2009.11.9
里山アート展に寄せる想い
佐藤賢太郎

この里山アート展は遅々たる歩みであるが、私は小さく静かに友と立ち上げた。小規模ではあるが、身の丈に合った立ち上げをしている。この地域は特段の名所、産業もなく、高校を卒業すると若者は都会へ出て行ってしまう。年々、村々の人口は激減している。こうした地域に里山アート展を毎年開催して、今年で6回目を迎える。

今、全国あちらこちらで野外アート展が花盛りですが、わたしはアートで地域おこしをしようとスタートしたわけでない。
   またこの野外アート展は、他者と優劣を競う芸術団体やシンポジウムなどの登竜門ではない。私はアートに興味を持ち、この道で生きようと歩んできた。しかしこの郷里に立ち、アートで一体何ができるのだろう、何を創造していけるのだろうと、行動しながら未だに自問自答している。

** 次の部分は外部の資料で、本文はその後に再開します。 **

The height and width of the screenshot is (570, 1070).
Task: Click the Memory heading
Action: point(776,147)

「アート」作品をこの地域の田圃に置く(今までこの地域ではありえなかった)ことによって、日々忙しく流されてゆく生活のなかで自然を見つめる空間、時間を作りたかった。そして、荒れ果てた周囲の景観を美しくしようという思いがいつしか動き始めた。
   休耕田の田圃が蘇り、阿賀野川の川面が見えてきた。メダカの住む池も作り、蛍がすめるように小川も作った。人が使わなくなって歩けないように荒れてしまった小径や、その川辺に遊歩道を作ろうとしている。紅葉や山桜も植えはじめた。それは自然との調和、自然の中に溶け込むこと、時間をもつことでもあると思う。豊かに生きるとは、何をもって実感するのだろう。アートで何ができるかを行動で表すことでもある。

私はこのように、作家のアート作品だけを観ていただくことを期待していない。自然とアートが織り成すハーモニー、そしてここにかかわる人間、その3つの共同作品として見ていただきたいのです。

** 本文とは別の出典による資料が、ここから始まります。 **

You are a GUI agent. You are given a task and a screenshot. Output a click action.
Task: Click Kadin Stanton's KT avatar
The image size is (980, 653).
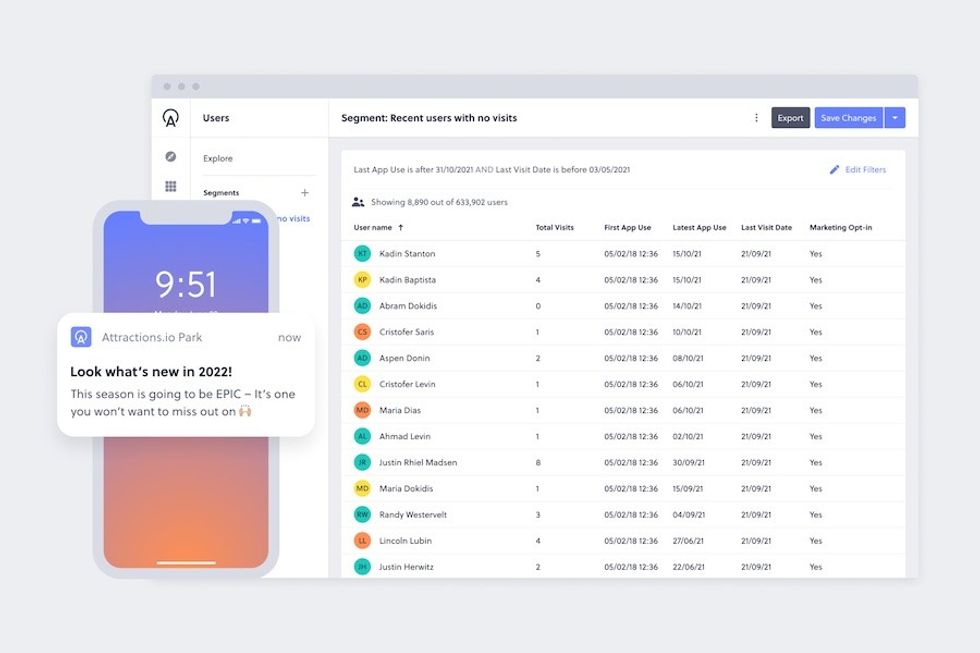tap(362, 254)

しかし地元にとっては、まだまだアートは遠いところにあるかもしれないと感じ、「田んぼ夢舞台祭り」という音楽や踊りを、このアート展会場で演じていただくことにした。そのことによって里山アート展初日のレセプションには230余名もの人々が集まり、地元の方々と都市の方々の交流もかない、大いに賑わうことになった。

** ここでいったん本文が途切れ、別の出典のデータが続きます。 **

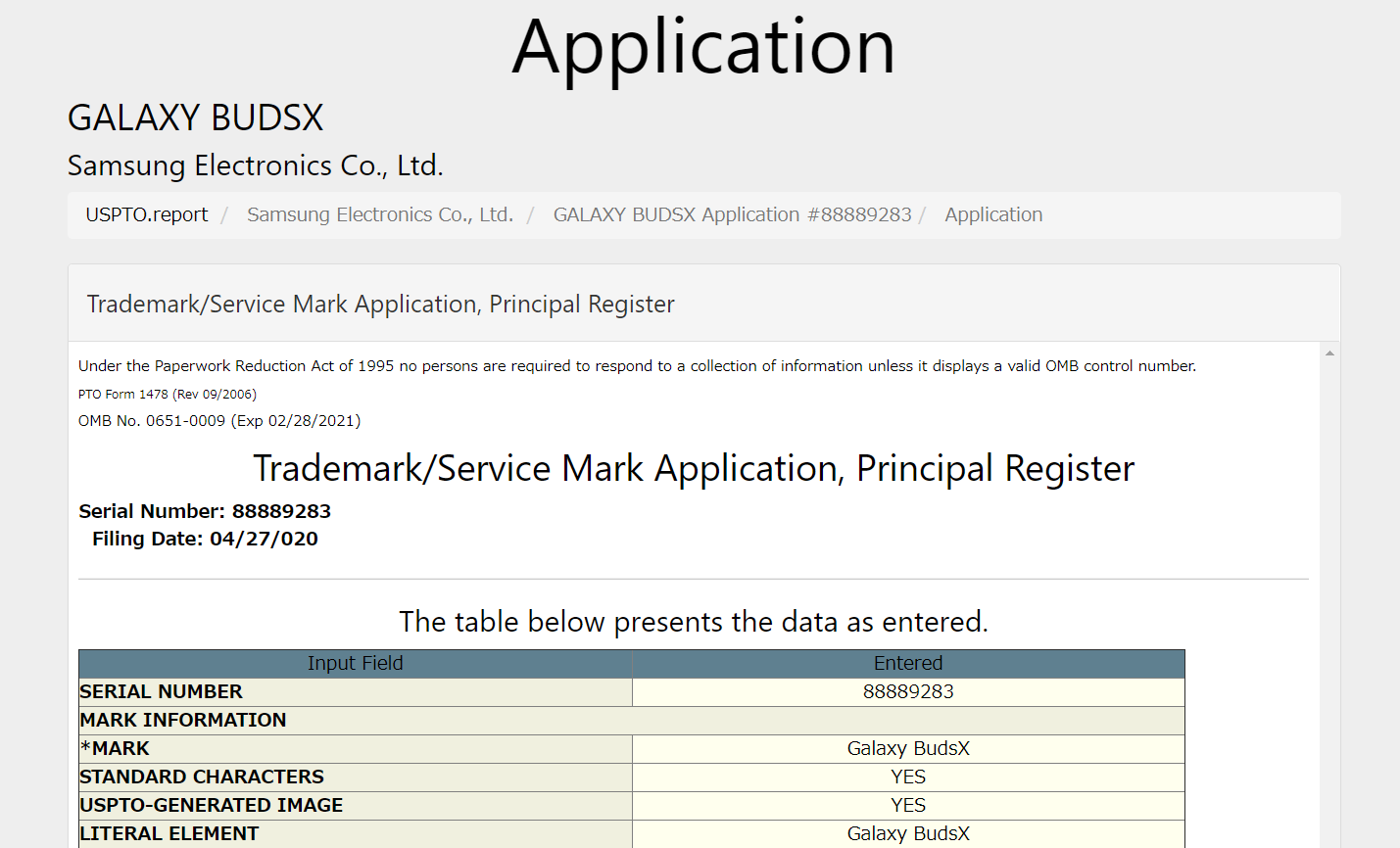Image resolution: width=1400 pixels, height=848 pixels.
Task: Click the large Application page title
Action: click(703, 47)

こうした里山アート展ですが、人々は休日には遠路から三々五々と訪れている。都市部からも注目してくれる作家がふえ、出品参加してくれるようになってきた。彼らは参加することで、自らの知名度を上げることを期待してはいない。しかし単に私への義理や人情ではなく、作家として得る何か、があるのだろうと思う。   
   自分が他から招かれて行けるだろうかと思うと、参加していただく作家にはとても感謝している。 

最後に、私は里山アート展、田んぼ夢舞台祭り、景観・ビオトープ作り、体験見学・教育という4つを一組にして、このふるさとの地に立とうとしている。それは一つの、新しい「都市と田舎の交流」のあり方だと考えている。